This is an interesting paper and reflects my experience. I feel Go (first appeared in 2009, three years after this paper) provides some of the tools (channels/goroutines/select) needed to tame most concurrency problem, yet retain good performance. And these features are built into the language, as the author suggests. The key in Go is to synchronize access to data in one select statement using channels. Go still gives you all the classic synchronization primitives (mutexes, etc), which are sometimes needed for performance, but should generally be avoided when possible as that is the classic thread model. Stay tuned, more on this in the future …
Quotes:
- referenced by Richard Hipp: SQLite Frequently Asked Questions
- “to replace the conventional metaphor a sequence of steps with the notion of a community of interacting entities”
- Non-homogeneous code; fine-grain, complicated interactions; and pointer-based data structures make this type of program difficult to execute concurrently.
- I will argue that we must (and can) build concurrent models of computation that are far more deterministic, and that we must judiciously and carefully introduce nondeterminism where needed. Nondeterminism should be explicitly added to programs, and only where needed, as it is in sequential programming. Threads take the opposite approach. They make programs absurdly nondeterministic, and rely on programming style to constrain that nondeterminism to achieve deterministic aims.

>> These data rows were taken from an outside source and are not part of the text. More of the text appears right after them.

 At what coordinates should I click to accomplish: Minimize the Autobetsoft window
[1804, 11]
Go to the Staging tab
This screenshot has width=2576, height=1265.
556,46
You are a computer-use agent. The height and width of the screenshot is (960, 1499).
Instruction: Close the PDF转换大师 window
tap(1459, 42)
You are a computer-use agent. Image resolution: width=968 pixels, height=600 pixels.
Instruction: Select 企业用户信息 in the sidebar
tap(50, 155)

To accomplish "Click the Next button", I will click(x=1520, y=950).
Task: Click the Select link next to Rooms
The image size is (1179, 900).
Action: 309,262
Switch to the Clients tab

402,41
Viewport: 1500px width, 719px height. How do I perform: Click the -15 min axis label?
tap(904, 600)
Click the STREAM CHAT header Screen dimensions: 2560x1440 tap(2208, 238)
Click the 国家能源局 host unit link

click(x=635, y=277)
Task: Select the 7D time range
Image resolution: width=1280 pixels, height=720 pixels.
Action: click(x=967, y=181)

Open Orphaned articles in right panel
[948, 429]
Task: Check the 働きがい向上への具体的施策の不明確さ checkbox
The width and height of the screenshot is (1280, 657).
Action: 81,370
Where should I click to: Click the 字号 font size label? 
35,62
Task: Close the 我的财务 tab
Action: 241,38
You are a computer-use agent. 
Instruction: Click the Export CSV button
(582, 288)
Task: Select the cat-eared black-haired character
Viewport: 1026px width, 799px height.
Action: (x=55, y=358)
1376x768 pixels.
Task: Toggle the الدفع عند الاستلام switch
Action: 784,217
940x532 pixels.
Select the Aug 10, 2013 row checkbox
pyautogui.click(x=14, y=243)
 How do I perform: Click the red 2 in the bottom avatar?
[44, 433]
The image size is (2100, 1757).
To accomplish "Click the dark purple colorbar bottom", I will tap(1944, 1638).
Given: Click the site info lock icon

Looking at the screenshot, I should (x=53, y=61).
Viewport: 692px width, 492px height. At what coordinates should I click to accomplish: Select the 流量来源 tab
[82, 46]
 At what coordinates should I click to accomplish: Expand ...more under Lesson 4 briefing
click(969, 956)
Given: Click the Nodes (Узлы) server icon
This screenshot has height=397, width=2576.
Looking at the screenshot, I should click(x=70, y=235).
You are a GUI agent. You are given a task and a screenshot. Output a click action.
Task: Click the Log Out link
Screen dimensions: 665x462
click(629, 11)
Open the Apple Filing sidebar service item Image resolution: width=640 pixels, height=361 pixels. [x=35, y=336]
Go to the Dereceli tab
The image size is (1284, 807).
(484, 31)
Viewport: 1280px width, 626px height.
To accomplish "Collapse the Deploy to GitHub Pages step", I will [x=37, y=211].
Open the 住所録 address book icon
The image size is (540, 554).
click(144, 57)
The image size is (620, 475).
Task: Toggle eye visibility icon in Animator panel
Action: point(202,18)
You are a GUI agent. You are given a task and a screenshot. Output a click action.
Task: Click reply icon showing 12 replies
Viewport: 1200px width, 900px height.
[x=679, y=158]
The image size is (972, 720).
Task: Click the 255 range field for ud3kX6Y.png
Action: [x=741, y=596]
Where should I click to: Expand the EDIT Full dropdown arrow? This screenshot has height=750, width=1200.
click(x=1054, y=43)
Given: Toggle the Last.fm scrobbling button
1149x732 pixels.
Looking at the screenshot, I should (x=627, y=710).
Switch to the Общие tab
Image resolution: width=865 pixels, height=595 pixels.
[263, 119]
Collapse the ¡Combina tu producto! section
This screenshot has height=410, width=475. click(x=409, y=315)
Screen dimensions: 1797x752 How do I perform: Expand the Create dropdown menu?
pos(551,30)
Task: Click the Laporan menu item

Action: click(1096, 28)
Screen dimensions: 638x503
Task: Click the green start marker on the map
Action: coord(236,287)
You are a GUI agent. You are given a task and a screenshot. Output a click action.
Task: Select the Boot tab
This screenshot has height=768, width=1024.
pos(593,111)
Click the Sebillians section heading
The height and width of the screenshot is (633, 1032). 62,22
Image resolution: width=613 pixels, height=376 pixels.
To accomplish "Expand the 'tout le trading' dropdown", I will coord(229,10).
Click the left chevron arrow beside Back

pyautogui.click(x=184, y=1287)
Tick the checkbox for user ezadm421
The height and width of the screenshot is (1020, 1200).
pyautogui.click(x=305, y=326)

- The message is clear. We should not replace established languages. We should instead build on them. However, building on them using only libraries is not satisfactory. Libraries offer little structure, no enforcement of patterns, and few composable properties.
- I believe that the right answer is coordination languages. Coordination languages do introduce new syntax, but that syntax serves purposes that are orthogonal to those of established programming languages.
- Concurrency models with stronger determinism than threads, such as Kahn process networks, CSP, and dataflow, have also been available for a long time. Some of these have led to programming languages, such as Occam [21] (based on CSP), and some have led to domain-specific frameworks, such as YAPI [18]. Most, however, have principally been used to build elaborate process calculi, and have not had much effect on mainstream programming. I believe this can change if these concurrency models are used to define coordination languages rather than replacement languages.
- Concurrency in software is difficult. However, much of this difficulty is a consequence of the abstractions for concurrency that we have chosen to use. The dominant one in use today for general-purpose computing is threads. But non-trivial multi-threaded programs are incomprehensible humans. It is true that the programming model can be improved through the use of design patterns, better granularity of atomicity (e.g. transactions), improved languages, and formal methods. However, these techniques merely chip away at the unnecessarily enormous nondeterminism of the threading model. The model remains intrinsically intractable.
- If we expect concurrent programming to be mainstream, and if we demand reliability and predictability from programs, then we must discard threads as a programming model. Concurrent programming models can be constructed that are much more predictable and understandable than threads. They are based on a very simple principle: deterministic ends should be accomplished with deterministic means. Nondeterminism should be judiciously and carefully introduced where needed, and should be explicit in programs. This principle seems obvious, yet it is not accomplished by threads. Threads must be relegated to the engine room of computing, to be suffered only by expert technology providers.